* _WHAT YOU SHOULD DO_
List every keyword given in the article below on sleep and smell.

Reciprocal relationships between sleep and smell

Abstract

Despite major anatomical differences with other mammalian sensory systems, olfaction shares with those systems a modulation by sleep/wake states. Sleep modulates odor sensitivity and serves as an important regulator of both perceptual and associative odor memory. In addition, however, olfaction also has an important modulatory impact on sleep. Odors can affect the latency to sleep onset, as well as the quality and duration of sleep. Olfactory modulation of sleep may be mediated by direct synaptic interaction between the olfactory system and sleep control nuclei, and/or indirectly through odor modulation of arousal and respiration. This reciprocal interaction between sleep and olfaction presents novel opportunities for sleep related modulation of memory and perception, as well as development of non-pharmacological olfactory treatments of simple sleep disorders.

Keywords: fragrance; insomnia; memory; odor perception; olfaction; sleep.

FIGURE 1

Schematic of major circuits involved in sleep and waking. Major direct contributors to arousal and waking are the excitatory projections from the pedunculopontine tegmental nucleus (PPT) and the parabrachial nucleus (PB) to basal forebrain (BF) that projects broadly throughout the cortex, including the olfactory cortex. Neurons in the lateral hypothalamus (LH) contribute to inhibition of sleep promoting regions. Dopamine release by the periaqueductal grey (PAG) area directly contributes to waking, while histamine from the tuberomammillary nucleus (TMN), serotonin from the raphe nucleus (RN) and norepinephrine from the locus coeruleus (LC) have more modulatory roles in promoting cortical arousal. Sleep promoting regions include the preoptic area (POA), specifically the ventrolateral preoptic (VLPO) and median preoptic (MnPO) areas which send GABAergic projections to major components of the waking system.

* _LISTED ENTRIES_
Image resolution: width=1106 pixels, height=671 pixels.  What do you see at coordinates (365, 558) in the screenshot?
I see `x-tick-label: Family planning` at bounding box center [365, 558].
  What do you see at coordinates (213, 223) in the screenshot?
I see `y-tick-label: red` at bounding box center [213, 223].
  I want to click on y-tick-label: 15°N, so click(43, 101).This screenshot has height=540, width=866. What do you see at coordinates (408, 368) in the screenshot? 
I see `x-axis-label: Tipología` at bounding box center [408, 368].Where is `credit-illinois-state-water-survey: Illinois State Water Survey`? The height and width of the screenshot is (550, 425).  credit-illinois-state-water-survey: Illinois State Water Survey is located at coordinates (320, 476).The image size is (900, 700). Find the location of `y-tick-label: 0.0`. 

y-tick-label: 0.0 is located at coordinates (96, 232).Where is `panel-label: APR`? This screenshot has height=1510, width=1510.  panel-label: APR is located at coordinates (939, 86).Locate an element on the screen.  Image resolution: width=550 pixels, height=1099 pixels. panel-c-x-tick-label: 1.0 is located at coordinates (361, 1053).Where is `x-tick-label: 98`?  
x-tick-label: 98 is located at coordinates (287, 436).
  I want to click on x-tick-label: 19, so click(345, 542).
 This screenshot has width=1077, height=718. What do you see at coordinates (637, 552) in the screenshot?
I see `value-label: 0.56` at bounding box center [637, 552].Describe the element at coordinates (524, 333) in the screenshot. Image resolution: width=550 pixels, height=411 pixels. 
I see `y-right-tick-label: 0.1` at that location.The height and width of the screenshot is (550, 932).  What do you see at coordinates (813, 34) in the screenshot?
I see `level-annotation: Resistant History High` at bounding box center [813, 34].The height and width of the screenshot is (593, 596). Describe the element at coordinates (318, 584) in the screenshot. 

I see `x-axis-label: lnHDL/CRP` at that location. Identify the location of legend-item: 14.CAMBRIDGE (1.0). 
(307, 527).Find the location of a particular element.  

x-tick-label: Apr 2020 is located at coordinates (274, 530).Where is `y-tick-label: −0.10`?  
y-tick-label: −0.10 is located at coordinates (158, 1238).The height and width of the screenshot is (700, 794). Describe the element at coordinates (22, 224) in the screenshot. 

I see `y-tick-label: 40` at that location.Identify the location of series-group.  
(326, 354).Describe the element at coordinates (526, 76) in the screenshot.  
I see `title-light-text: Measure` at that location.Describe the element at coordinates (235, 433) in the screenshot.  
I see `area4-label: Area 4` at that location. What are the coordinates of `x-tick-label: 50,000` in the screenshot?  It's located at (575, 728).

* _YOUR RESPONSE_
fragrance, insomnia, memory, odor perception, olfaction, sleep